İstanbul'un tarihi mekanlarında yaptıkları araştırmalar ve bu mekanlara, imparatorlara ve kentin tarihine ilişkin verilen birçok öğretici bilgi bulabilirsiniz kitapta. Son derece ilgi çekici ve başarılı bir roman. Özellikle tarih seviyorsanız, İstanbul'da yaşıyorsanız ve yaşadığınız kentin tarihini biliyor veya merak ediyorsanız işte bu kitap tam da size göre.
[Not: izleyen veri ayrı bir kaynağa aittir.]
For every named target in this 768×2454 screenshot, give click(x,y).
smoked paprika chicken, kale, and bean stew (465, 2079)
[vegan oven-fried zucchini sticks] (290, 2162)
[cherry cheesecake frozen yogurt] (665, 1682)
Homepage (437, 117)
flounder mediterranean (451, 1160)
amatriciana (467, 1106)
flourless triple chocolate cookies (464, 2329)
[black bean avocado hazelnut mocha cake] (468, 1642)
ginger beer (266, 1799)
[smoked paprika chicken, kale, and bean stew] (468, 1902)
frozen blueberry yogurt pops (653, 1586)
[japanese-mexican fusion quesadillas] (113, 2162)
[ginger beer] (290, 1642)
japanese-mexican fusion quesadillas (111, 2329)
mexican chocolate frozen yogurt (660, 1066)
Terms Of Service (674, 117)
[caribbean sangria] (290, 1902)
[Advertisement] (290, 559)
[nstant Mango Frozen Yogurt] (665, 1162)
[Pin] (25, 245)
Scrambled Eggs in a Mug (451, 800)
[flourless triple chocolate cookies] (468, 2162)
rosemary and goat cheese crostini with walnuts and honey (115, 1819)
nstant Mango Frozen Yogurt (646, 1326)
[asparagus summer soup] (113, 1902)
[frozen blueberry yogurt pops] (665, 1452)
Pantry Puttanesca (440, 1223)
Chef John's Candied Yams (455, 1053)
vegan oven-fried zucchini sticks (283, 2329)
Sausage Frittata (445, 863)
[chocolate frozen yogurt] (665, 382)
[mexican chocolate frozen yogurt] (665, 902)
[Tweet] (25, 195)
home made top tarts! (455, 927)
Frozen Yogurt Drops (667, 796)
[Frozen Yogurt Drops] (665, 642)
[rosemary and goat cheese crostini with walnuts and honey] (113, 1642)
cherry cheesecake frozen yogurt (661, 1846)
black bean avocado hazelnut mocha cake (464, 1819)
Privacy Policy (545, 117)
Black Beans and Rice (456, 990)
Kitapta verilen sosyal mesajı almak da oldukça önemli bence. Şahsen kendini okumuş ve "kültürlü" olarak nitelendiren bir İstanbullu olarak son sayfayı bitirdiğimde özeleştirimi yaptım. Çünkü kitapta bizim gibi insanlara yapılan o kadar çok gönderme var ki, önemli olan bunları alabilmek. Ben doğma büyüme Kadıköylüyüm. Kadıköy'ün ‘körler ülkesi’ anlamına geldiğini bu kitaptan öğrendim. Ayrıca bu kitaptan  okuyunca göreceksiniz daha o kadar çok şey öğrendim ki... Dikilitaş’ın hikayesi, Çemberlitaş’ın hikayesi, Byzantion’un hikayesi, Ayasofya’nın hikayesi kısacası bu kentin hikayesi. Bu kentin sokaklarında daha da bilmediğimiz yüzlerce hikaye saklı. Uğruna asırlar boyu kan dökülen, savaşlar verilen, her bir köşesinde ayrı bir tarihin yattığı bu kentte farkındasızlık içinde yaşayıp gidiyoruz. Kentsel tarih, kentsel sorumluluk hiç kimsenin umurunda değil. Herkes kendi gettosunda mutlu mutsuz yaşıyor. Tarihi dokuyu ya da kentin silüetini umursamıyoruz. Bizler Avrupa'da olduğu gibi tarihi yapılarımızı korumaya meraklı değiliz. Düşüncelerimiz gelenekçi olabilir. Ama görüntümüzle ilgili bir sıkıntımız olduğu kesin. Bazılarımız batılılaşmak adına Amerika'daki Manhattan silüetine hayranlık duyuyor. Bazılarımız da doğu kültürüne sığınarak İran Arabistan gibi görünmeye uğraşıyor. Kendimizi olduğumuz gibi kabul edip gelenekçi düşünce yapımızı biraz da kentimizin ruhu ile de doğru orantılı bir şekilde yaşamak gerek diye düşünüyorum.  Şehrin silüetini daha fazla bozmadan Bizansı da Romayı da Osmanlıyı da sentezlemek gerek. Çünkü bu kentte hepsi var ve biz hepsine sahibiz. Sadece Osmanlı yok ki. Tamamını korumalıyız diye düşünüyorum. Tabi ki ben şehir planlamacısı ya da tarihçi veya mimar değilim ancak Avrupa'nın birçok kentini gezmiş bir İstanbul aşığı olarak bu romanın gaza getirdiği düşüncelerimi sizlerle paylaşmak istedim.

Hadi artık güzelleşen havalarla birlikte bir İstanbul turuna çıkalım!